TUGAS MATA KULIAH PENYAKIT TROPIK
PENYUSUN:
KELOMPOK 6
Tuti Yuinatun 25010113120033
Nurlaila 25010113120062
Zuyyinatul Mualifah 25010113120164
Deni Lestari 25010113120191
Zahrotul Mahmudati 25010113130347
Miranti Puspasari 25010113140331
Yunita Amilia 25010113140354
PEMINATAN EPIDEMIOLOGI DAN PENYAKIT TROPIK
FAKULTAS KESEHATAN MASYARAKAT
UNIVERSITAS DIPONEGORO
SEMARANG
2016
A. PENDAHULUAN
Tuberkulosis (TB) masih menjadi masalah kesehatan utama di dunia. Penyakit ini menyebabkan gangguan kesehatan jutaan orang setiap tahunnya dan sebagai penyebab utama kedua kematian akibat penyakit infeksi di dunia, setelah human immunodeficiency virus (HIV).1 Diperkirakan sepertiga penduduk dunia terinfeksi penyakit ini. Setiap tahun diperkirakan terdapat 9 juta penderita Tuberkulosis dengan kematian sebesar 3 juta orang.

........

- _Petunjuk tugas_
Keluarkan ulang seluruh teks tugas kuliah tentang tuberkulosis di atas tanpa mengubah satu huruf pun.

- _Catatan yang ditampilkan_
........

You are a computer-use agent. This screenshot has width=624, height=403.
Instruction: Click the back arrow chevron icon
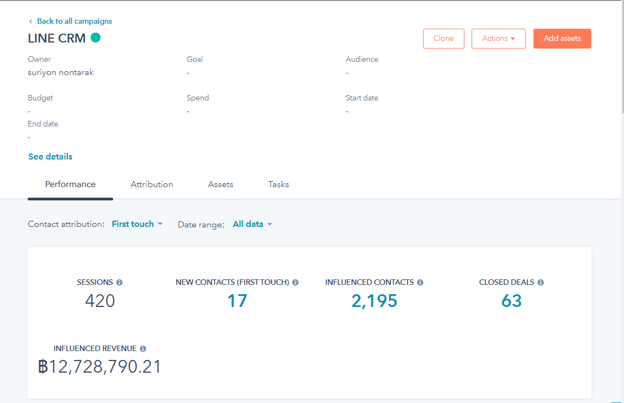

........

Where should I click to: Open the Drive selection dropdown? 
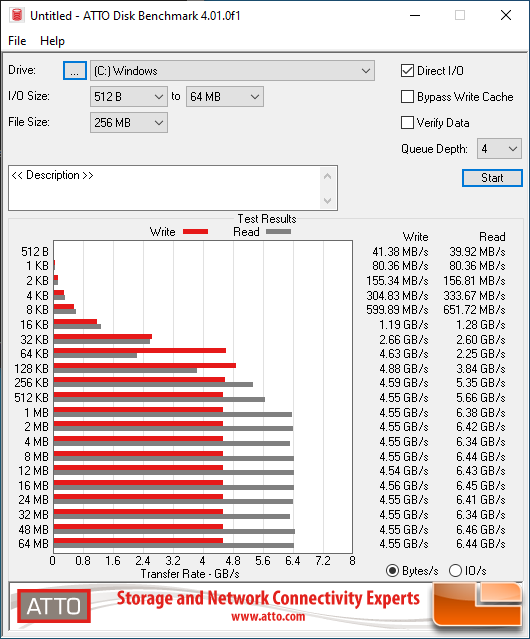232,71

........

- _Jawaban_
TUGAS MATA KULIAH PENYAKIT TROPIK
PENYUSUN:
KELOMPOK 6
Tuti Yuinatun 25010113120033
Nurlaila 25010113120062
Zuyyinatul Mualifah 25010113120164
Deni Lestari 25010113120191
Zahrotul Mahmudati 25010113130347
Miranti Puspasari 25010113140331
Yunita Amilia 25010113140354
PEMINATAN EPIDEMIOLOGI DAN PENYAKIT TROPIK
FAKULTAS KESEHATAN MASYARAKAT
UNIVERSITAS DIPONEGORO
SEMARANG
2016
A. PENDAHULUAN
Tuberkulosis (TB) masih menjadi masalah kesehatan utama di dunia. Penyakit ini menyebabkan gangguan kesehatan jutaan orang setiap tahunnya dan sebagai penyebab utama kedua kematian akibat penyakit infeksi di dunia, setelah human immunodeficiency virus (HIV).1 Diperkirakan sepertiga penduduk dunia terinfeksi penyakit ini. Setiap tahun diperkirakan terdapat 9 juta penderita Tuberkulosis dengan kematian sebesar 3 juta orang.